WHAT TO WORK ON: Retype the listing that follows, word for word.

DATA UNDER STUDY:
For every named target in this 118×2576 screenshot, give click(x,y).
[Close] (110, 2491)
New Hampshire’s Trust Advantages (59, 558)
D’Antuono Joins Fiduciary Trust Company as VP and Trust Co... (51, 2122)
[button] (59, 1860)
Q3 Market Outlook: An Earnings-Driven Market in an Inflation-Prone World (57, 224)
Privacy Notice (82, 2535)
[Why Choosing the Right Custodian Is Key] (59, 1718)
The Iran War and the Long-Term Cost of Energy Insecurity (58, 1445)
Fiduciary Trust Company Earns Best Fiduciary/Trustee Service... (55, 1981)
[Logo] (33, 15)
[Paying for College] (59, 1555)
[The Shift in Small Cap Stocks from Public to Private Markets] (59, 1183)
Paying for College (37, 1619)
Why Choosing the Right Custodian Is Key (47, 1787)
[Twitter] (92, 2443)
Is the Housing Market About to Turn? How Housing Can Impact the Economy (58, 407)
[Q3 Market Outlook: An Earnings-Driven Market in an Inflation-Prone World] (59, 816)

RESPONSE:
For every named target in this 118×2576 screenshot, give click(x,y).
[Close] (110, 2491)
New Hampshire’s Trust Advantages (59, 558)
D’Antuono Joins Fiduciary Trust Company as VP and Trust Co... (51, 2122)
[button] (59, 1860)
Q3 Market Outlook: An Earnings-Driven Market in an Inflation-Prone World (57, 224)
Privacy Notice (82, 2535)
[Why Choosing the Right Custodian Is Key] (59, 1718)
The Iran War and the Long-Term Cost of Energy Insecurity (58, 1445)
Fiduciary Trust Company Earns Best Fiduciary/Trustee Service... (55, 1981)
[Logo] (33, 15)
[Paying for College] (59, 1555)
[The Shift in Small Cap Stocks from Public to Private Markets] (59, 1183)
Paying for College (37, 1619)
Why Choosing the Right Custodian Is Key (47, 1787)
[Twitter] (92, 2443)
Is the Housing Market About to Turn? How Housing Can Impact the Economy (58, 407)
[Q3 Market Outlook: An Earnings-Driven Market in an Inflation-Prone World] (59, 816)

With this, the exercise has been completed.